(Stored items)
******
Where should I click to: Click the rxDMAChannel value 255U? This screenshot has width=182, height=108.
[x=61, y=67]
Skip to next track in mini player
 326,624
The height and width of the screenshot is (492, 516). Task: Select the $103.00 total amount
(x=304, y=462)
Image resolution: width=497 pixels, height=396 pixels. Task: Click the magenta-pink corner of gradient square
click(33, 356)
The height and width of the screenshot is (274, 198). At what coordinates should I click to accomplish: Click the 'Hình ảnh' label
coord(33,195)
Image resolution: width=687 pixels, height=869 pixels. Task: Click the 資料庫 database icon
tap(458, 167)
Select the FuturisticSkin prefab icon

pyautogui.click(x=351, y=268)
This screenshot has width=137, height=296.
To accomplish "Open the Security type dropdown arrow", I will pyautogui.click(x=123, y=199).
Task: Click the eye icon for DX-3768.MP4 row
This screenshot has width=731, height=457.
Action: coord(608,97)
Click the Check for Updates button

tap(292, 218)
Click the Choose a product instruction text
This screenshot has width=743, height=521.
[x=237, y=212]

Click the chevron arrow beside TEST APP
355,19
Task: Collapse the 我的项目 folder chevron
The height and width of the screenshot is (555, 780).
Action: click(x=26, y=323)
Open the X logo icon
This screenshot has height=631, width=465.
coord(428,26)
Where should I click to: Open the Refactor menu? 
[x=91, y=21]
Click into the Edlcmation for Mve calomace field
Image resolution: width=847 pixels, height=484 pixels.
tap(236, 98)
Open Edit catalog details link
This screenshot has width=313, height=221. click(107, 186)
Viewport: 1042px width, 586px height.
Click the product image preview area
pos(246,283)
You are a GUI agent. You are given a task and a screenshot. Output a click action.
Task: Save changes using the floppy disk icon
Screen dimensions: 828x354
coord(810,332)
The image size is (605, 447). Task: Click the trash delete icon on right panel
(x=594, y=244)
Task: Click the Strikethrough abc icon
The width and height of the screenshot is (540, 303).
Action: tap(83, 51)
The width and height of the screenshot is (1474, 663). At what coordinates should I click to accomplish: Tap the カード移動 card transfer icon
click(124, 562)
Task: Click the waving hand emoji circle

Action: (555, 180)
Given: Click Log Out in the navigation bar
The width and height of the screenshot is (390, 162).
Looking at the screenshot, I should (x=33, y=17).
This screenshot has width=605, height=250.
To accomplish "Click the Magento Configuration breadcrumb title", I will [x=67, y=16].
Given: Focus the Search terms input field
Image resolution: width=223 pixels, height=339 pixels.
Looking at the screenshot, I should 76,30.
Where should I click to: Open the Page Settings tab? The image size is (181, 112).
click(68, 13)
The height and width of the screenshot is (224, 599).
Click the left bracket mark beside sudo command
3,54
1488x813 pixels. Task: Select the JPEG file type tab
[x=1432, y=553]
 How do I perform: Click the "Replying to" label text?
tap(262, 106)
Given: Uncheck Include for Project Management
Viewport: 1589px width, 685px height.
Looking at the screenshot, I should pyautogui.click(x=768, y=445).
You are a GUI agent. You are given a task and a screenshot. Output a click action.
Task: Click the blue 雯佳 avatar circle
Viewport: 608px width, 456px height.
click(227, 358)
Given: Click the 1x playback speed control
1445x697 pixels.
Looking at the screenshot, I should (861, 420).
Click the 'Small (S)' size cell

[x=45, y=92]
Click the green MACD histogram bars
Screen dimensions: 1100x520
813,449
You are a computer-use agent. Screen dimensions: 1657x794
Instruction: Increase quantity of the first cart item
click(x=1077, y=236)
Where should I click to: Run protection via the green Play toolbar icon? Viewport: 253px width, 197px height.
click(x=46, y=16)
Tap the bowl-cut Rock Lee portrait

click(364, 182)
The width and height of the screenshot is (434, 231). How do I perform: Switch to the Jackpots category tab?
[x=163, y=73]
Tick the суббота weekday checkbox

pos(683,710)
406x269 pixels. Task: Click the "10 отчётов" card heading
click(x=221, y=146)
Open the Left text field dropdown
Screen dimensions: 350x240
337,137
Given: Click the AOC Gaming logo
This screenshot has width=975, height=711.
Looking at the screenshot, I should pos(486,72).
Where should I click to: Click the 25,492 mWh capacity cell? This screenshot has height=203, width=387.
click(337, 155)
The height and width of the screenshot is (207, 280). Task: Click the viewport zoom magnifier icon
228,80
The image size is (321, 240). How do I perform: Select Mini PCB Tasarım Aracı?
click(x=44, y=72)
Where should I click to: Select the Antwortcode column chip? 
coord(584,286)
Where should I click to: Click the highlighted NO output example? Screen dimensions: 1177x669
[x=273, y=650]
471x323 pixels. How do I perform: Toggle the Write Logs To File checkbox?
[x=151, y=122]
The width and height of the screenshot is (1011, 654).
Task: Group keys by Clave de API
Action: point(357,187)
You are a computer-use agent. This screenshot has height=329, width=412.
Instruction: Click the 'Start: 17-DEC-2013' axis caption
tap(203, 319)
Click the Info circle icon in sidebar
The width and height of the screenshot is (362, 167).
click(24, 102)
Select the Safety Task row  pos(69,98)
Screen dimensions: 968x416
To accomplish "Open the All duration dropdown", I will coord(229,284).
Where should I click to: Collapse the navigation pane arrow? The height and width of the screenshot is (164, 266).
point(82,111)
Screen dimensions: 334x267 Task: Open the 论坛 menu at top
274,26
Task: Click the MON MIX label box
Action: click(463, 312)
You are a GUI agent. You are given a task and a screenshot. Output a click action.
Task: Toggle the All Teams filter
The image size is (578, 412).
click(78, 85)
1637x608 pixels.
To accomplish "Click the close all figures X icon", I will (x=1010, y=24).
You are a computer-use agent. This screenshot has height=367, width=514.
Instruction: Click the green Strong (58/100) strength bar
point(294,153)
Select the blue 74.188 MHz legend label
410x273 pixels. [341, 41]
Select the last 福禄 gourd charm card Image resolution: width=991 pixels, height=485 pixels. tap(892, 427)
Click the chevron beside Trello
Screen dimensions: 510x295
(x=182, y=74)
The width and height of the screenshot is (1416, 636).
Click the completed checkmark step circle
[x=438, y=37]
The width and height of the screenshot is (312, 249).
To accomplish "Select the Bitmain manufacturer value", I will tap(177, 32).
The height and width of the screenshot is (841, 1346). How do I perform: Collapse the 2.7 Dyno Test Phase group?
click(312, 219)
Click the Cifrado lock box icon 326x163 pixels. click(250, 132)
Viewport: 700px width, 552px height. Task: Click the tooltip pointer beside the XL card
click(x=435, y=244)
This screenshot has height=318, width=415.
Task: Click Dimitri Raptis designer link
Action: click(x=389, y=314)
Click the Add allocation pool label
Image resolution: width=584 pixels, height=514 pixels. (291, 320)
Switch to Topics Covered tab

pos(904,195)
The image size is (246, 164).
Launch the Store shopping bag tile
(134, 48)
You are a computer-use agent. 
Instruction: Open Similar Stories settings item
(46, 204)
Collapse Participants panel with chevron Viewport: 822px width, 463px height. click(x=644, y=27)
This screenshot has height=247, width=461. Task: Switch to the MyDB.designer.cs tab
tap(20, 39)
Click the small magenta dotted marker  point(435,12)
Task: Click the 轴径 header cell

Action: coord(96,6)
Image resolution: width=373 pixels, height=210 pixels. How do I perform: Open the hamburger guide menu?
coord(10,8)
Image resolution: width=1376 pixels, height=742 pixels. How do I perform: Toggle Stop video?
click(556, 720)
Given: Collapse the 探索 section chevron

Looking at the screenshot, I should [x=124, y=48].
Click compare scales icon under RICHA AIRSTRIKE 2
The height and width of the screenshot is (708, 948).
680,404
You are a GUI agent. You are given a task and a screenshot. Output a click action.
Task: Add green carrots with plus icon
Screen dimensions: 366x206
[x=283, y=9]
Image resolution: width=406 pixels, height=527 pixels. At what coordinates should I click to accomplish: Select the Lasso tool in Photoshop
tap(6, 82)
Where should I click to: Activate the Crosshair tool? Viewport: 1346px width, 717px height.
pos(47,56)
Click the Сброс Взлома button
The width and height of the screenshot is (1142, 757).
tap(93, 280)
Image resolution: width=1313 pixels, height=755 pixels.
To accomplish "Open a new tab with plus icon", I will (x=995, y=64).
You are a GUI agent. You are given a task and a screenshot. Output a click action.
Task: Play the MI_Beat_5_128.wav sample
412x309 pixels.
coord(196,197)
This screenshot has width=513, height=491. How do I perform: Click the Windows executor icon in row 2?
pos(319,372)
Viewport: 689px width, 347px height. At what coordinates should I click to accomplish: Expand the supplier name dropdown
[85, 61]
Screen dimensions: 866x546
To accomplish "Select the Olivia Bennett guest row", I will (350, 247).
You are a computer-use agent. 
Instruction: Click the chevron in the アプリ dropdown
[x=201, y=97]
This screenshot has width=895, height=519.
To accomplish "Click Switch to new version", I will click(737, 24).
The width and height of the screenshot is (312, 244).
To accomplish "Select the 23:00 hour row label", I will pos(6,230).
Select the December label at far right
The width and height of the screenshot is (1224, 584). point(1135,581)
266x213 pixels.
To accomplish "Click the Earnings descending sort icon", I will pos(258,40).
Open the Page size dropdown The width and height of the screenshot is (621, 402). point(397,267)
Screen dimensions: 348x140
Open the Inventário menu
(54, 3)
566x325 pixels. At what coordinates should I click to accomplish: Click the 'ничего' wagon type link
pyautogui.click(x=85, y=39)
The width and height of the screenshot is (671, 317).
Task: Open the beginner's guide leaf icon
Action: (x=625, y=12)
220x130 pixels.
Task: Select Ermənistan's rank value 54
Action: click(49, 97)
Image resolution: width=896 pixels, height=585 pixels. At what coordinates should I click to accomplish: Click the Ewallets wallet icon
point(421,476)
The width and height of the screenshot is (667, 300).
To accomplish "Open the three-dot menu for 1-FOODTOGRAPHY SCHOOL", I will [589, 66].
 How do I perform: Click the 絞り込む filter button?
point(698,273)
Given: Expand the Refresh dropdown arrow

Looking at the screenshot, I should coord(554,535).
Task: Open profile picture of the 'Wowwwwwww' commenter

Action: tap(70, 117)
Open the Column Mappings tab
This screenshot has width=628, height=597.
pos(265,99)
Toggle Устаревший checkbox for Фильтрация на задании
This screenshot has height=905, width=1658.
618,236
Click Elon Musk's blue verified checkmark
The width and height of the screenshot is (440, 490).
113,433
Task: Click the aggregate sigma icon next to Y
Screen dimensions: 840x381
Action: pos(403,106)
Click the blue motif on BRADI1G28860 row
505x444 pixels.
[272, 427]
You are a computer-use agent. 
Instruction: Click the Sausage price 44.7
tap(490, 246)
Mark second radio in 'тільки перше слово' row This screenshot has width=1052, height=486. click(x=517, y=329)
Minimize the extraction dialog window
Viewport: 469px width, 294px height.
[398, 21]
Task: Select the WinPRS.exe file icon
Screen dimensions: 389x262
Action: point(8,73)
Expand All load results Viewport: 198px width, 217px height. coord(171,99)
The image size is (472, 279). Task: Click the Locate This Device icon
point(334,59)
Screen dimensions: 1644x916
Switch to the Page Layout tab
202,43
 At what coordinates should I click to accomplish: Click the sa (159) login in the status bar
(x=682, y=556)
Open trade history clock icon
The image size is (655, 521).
******
# WORK TO COMPLETE:
Go through the data above and find the lines with the word "field". Copy each of those lines.

# REPLY TO THE EXERCISE:
Click into the Edlcmation for Mve calomace field
Given: Focus the Search terms input field
Open the Left text field dropdown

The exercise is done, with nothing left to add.